Given entries:
·····

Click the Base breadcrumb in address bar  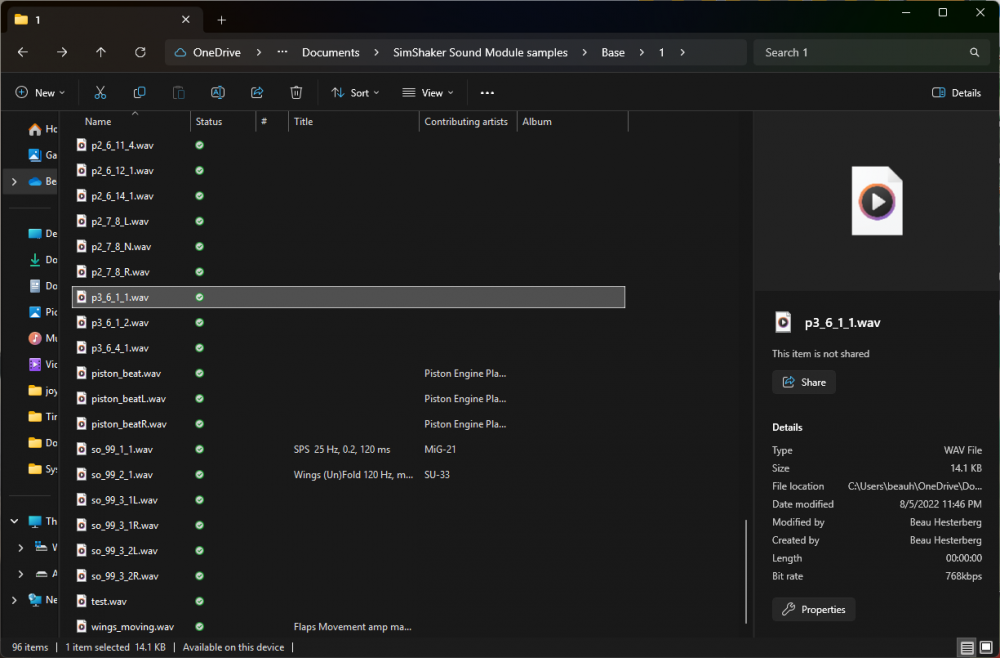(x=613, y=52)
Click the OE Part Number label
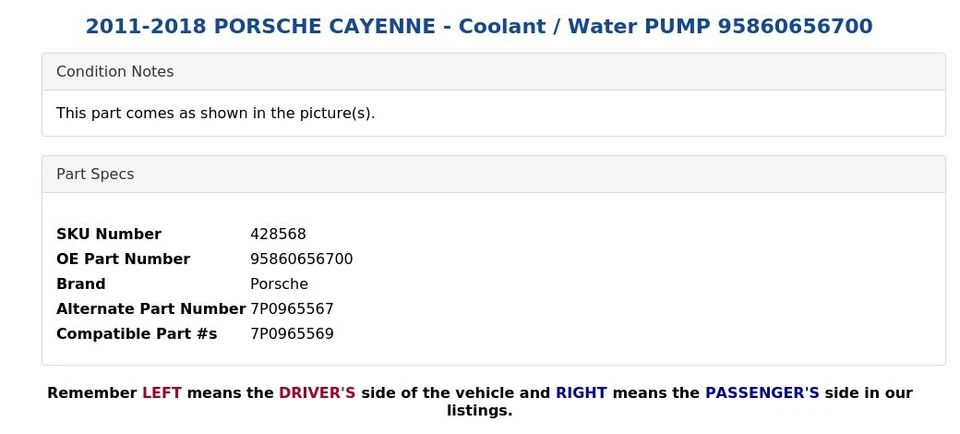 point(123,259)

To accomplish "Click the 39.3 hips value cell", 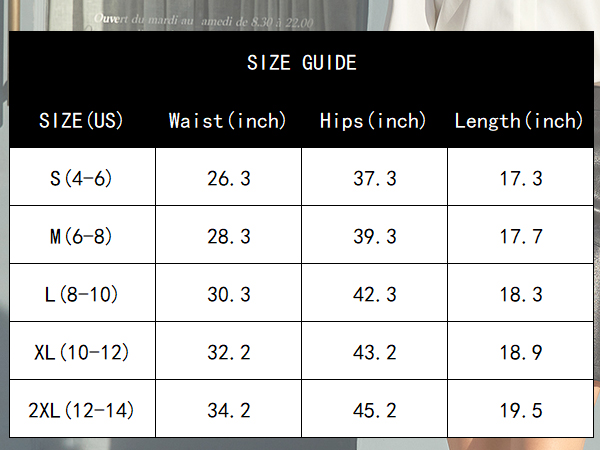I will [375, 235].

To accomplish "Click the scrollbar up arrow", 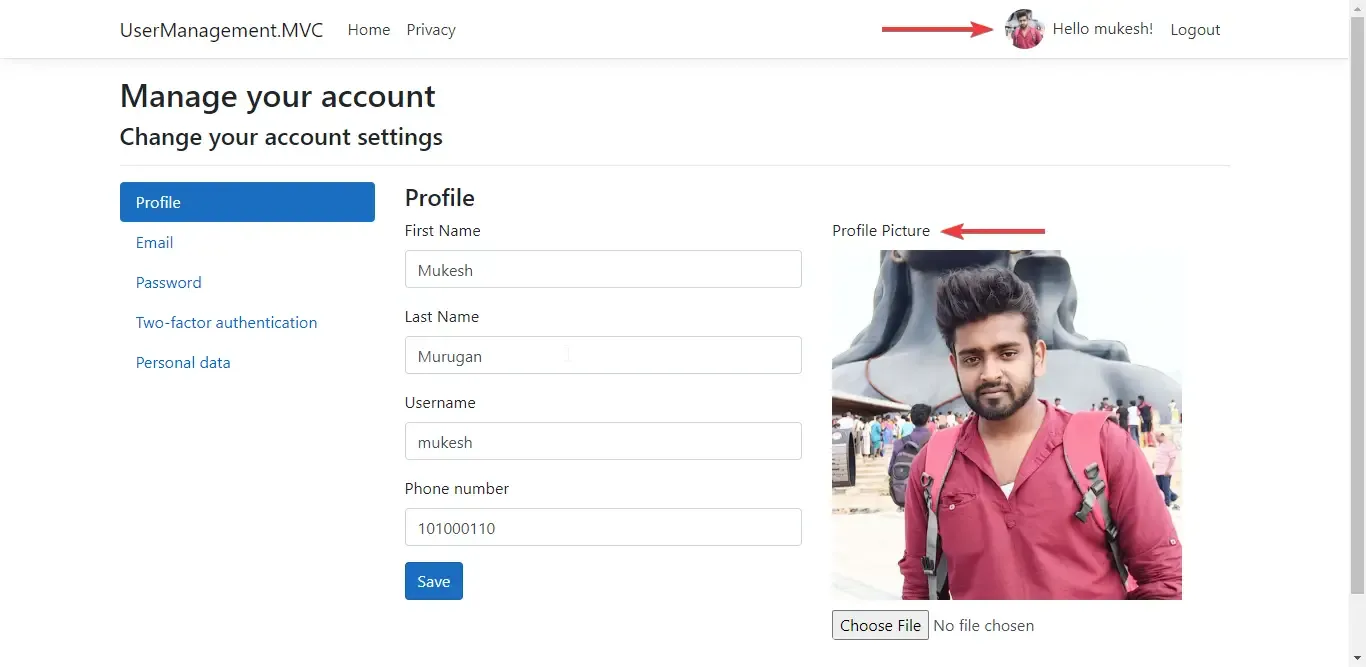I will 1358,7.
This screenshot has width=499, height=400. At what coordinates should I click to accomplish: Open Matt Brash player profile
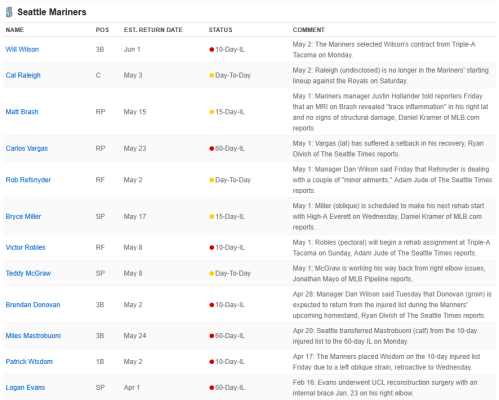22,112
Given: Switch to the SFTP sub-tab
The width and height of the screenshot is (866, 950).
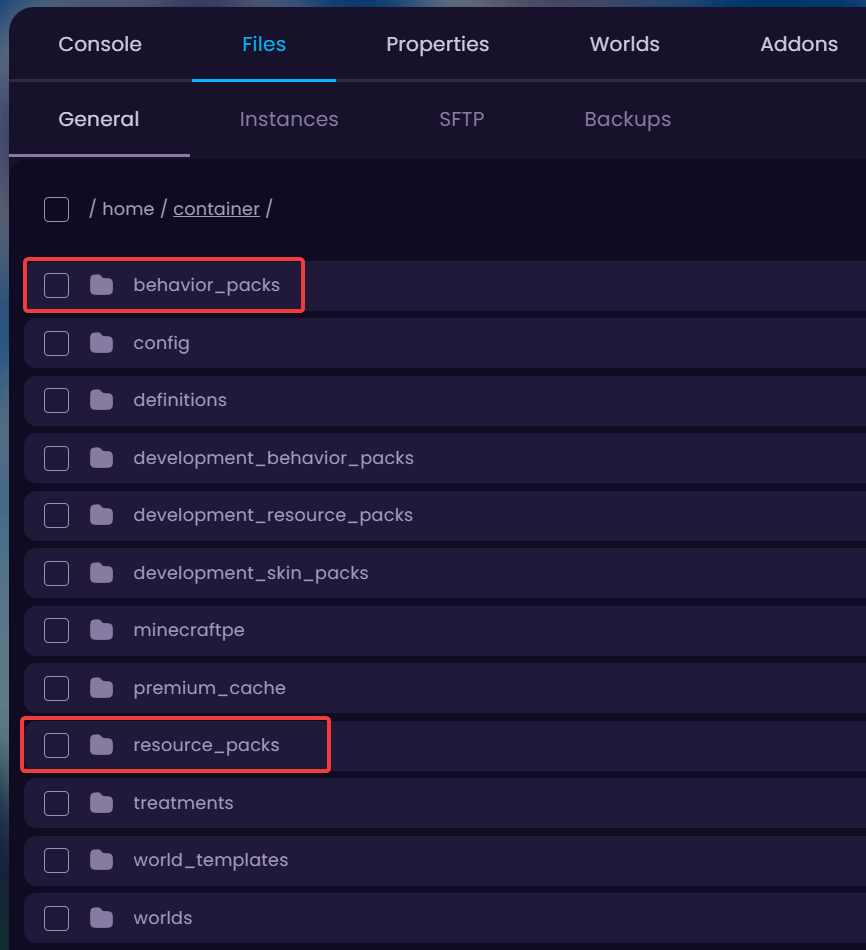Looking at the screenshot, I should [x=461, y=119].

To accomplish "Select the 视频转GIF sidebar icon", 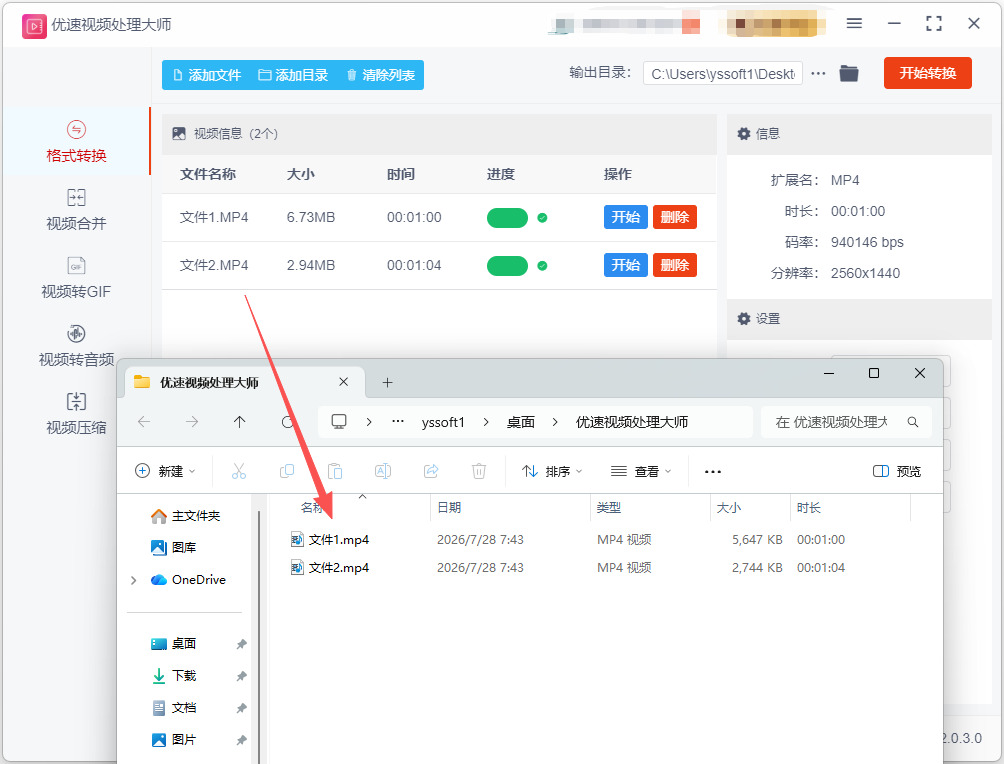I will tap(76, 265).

·····

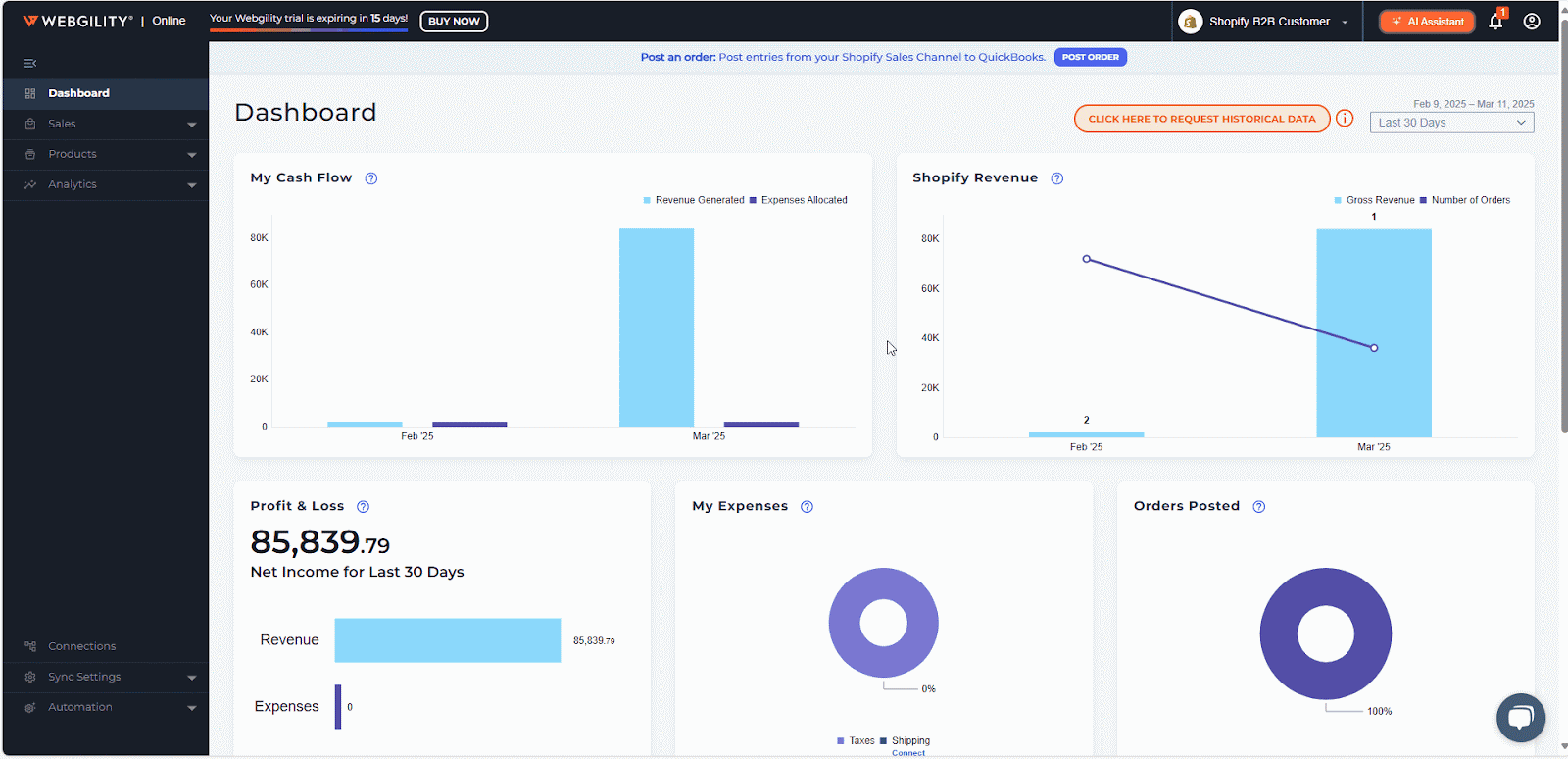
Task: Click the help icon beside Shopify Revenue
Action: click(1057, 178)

·····

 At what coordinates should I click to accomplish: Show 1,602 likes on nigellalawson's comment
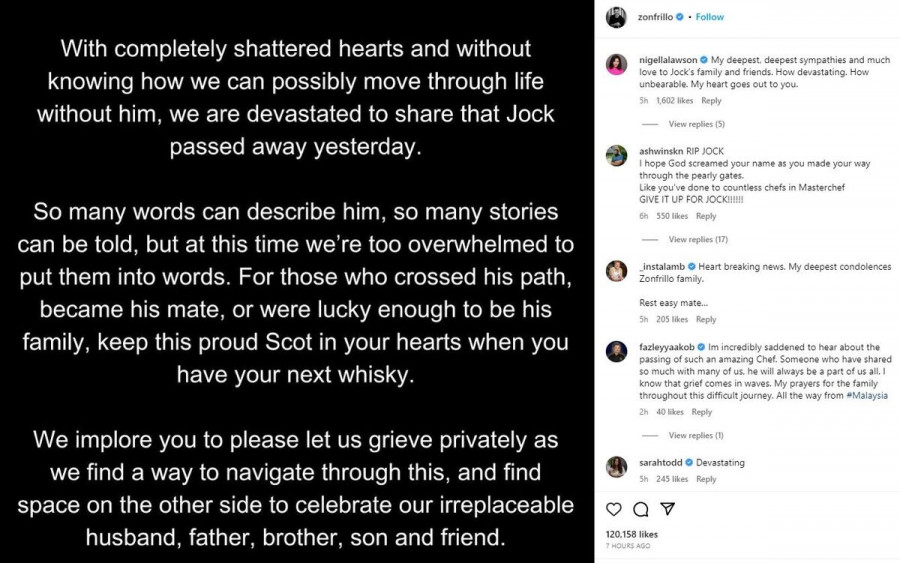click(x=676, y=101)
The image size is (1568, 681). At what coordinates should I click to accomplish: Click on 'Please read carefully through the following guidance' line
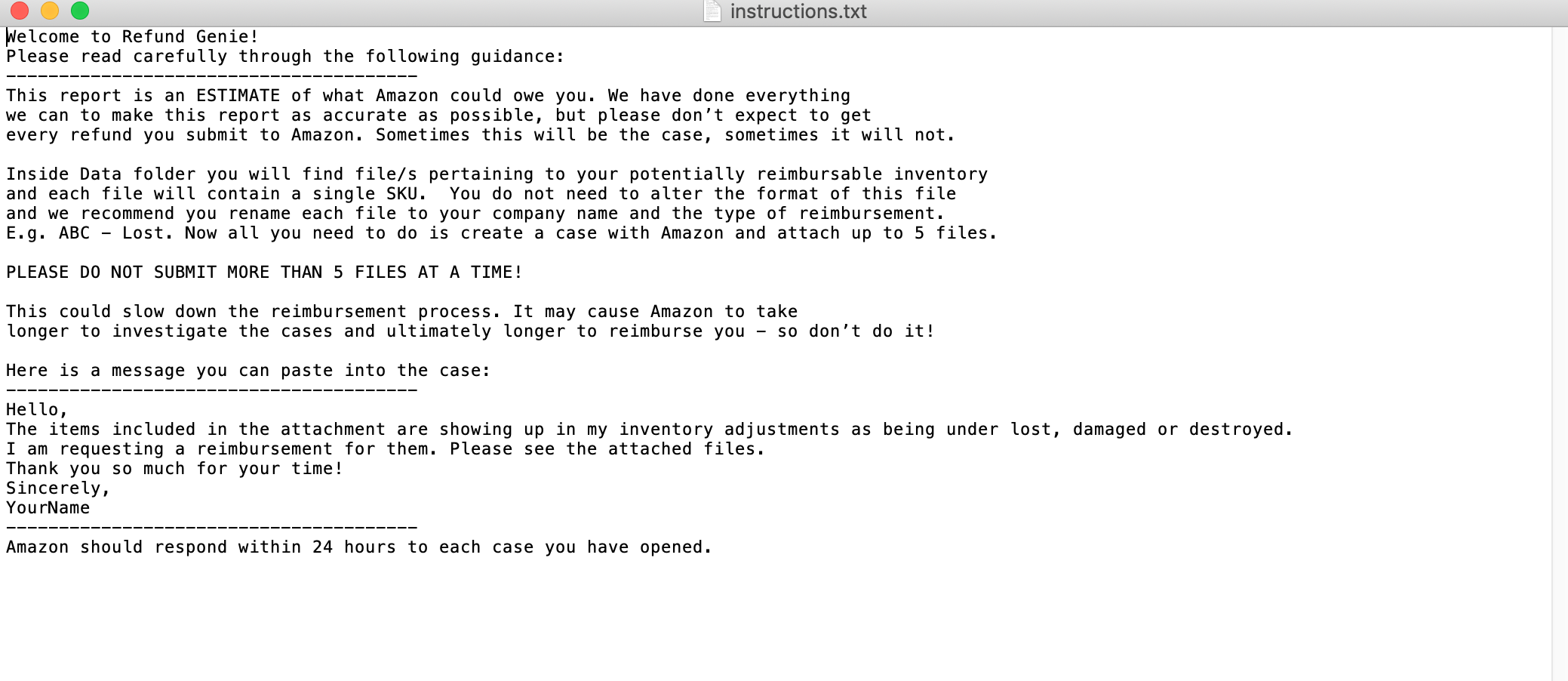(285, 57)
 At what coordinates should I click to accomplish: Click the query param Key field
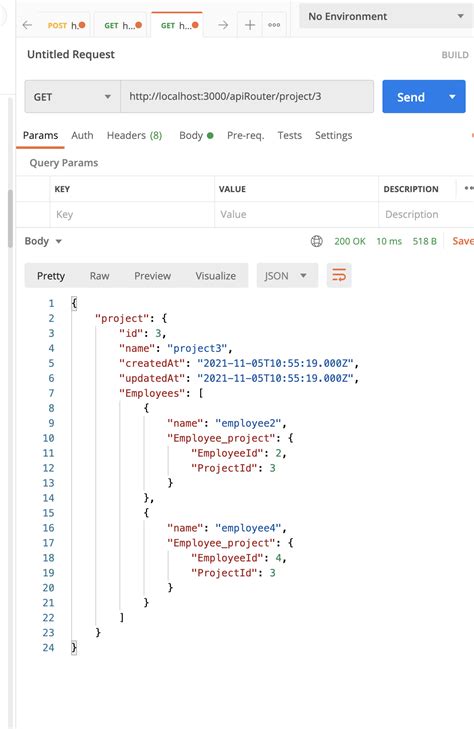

·····

What needs to be done: Pictures excluded, give again exactly and only the lines of the material above from the line with "The image size" through the line with "At what coordinates should I click to accomplish: Click the".

Answer box:
The image size is (1568, 681). At what coordinates should I click to accomplish: Click on 'Please read carefully through the following guidance' line
(285, 57)
 At what coordinates should I click to accomplish: Click the query param Key field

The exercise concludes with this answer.